Le jugement réputé contradictoire rendu le 27 janvier 2026 par le juge des contentieux de la protection de Chartres concerne un litige locatif opposant un bailleur social à une locataire défaillante. Une société bailleresse a assigné la locataire pour obtenir le paiement de loyers impayés et de dommages pour travaux. La question de droit portait sur la recevabilité de la demande complémentaire de travaux et sur l’octroi de délais de paiement. Le tribunal a partiellement fait droit à la demande en condamnant la locataire au paiement de 804,97 euros pour les loyers échus.
Le respect du contradictoire dans l’actualisation de la demande.
Le juge rappelle que le bailleur a actualisé sa réclamation après l’audience d’orientation en y incluant des frais de travaux. Il écarte cette prétention en jugeant que “le principe du contradictoire n’est pas respecté” (Motifs). Cette solution affirme la rigueur procédurale imposée au demandeur qui doit présenter l’intégralité de ses moyens avant la clôture des débats. La valeur de cette décision est de sanctionner toute modification tardive de la demande qui prive le défendeur de son droit de discuter utilement les éléments produits. La portée est de rappeler que le juge ne peut valider une prétention non soumise au débat contradictoire, même en l’absence du défendeur.

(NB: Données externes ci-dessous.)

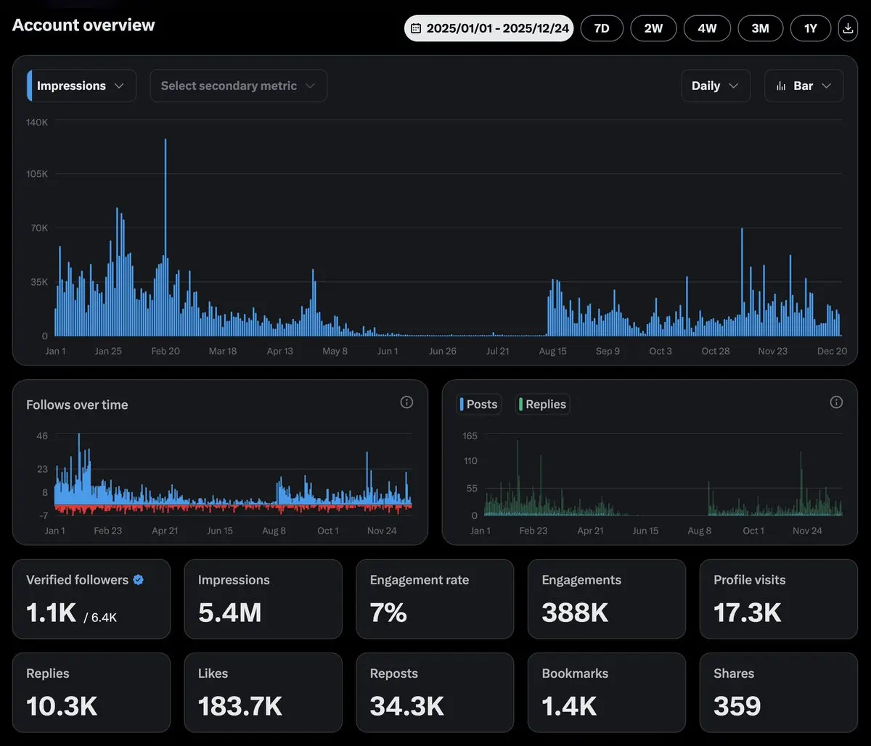Open the Select secondary metric dropdown

(238, 86)
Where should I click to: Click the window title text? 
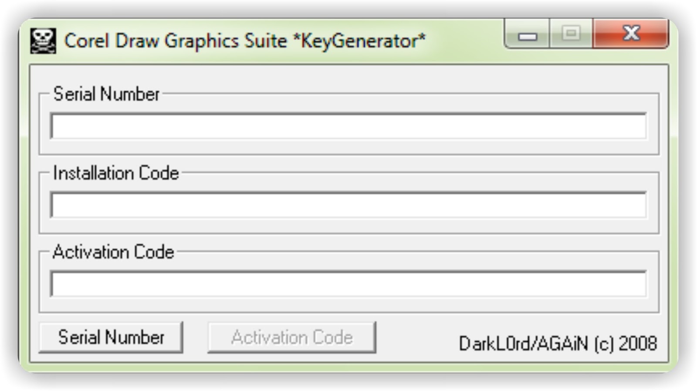coord(244,41)
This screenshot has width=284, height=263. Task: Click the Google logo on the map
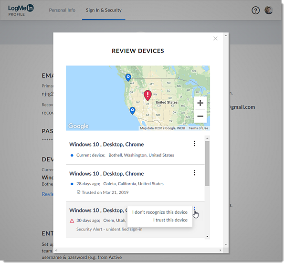tap(78, 126)
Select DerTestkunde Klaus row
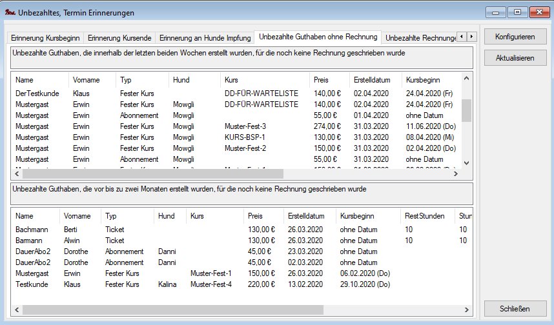554x325 pixels. (x=129, y=94)
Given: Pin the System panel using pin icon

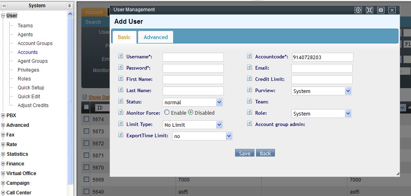Looking at the screenshot, I should point(69,6).
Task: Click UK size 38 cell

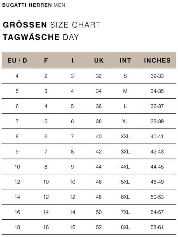Action: (x=99, y=121)
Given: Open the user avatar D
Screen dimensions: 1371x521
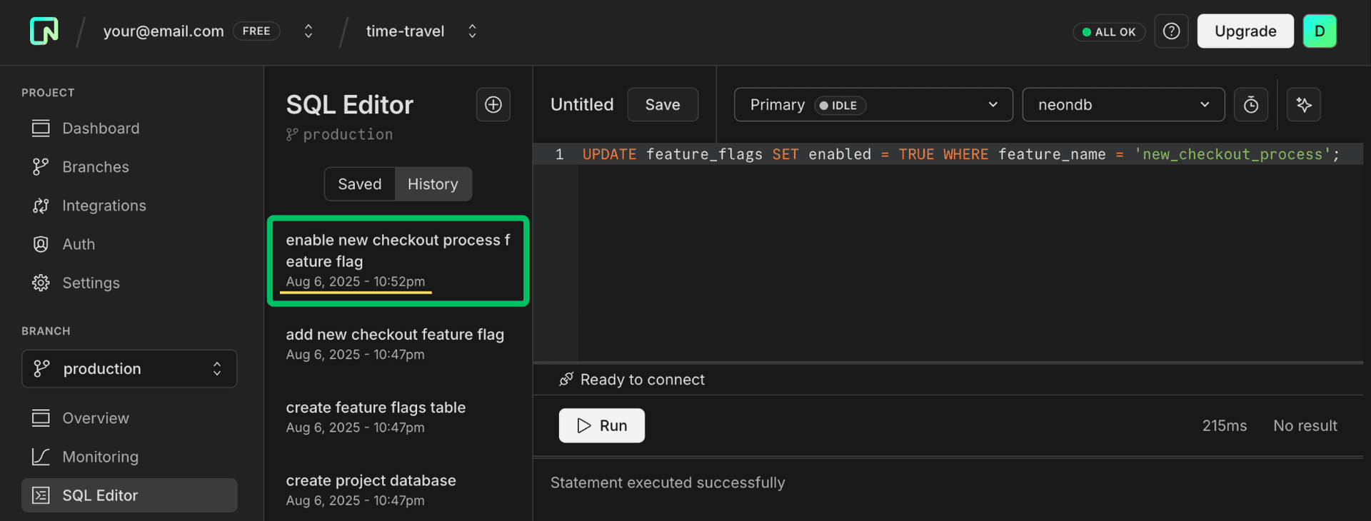Looking at the screenshot, I should (x=1319, y=31).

Les conditions d’octroi des délais de paiement d’office.
Le tribunal constate que la locataire n’est ni comparante ni représentée et qu’aucun élément ne permet d’évaluer sa situation financière. Il refuse d’accorder des délais en relevant que “le tribunal ne dispose d’aucun élément permettant de s’assurer qu’elle est en situation de payer les sommes dues” (Motifs). Cette décision souligne que le juge ne peut exercer son pouvoir d’office sans un minimum d’information sur la capacité contributive du débiteur. La valeur de ce refus est de subordonner la faveur des délais à une preuve concrète de la reprise des paiements et de la solvabilité. La portée est de protéger le créancier contre un étalement irréaliste de la dette en l’absence de garanties sérieuses fournies par le locataire défaillant.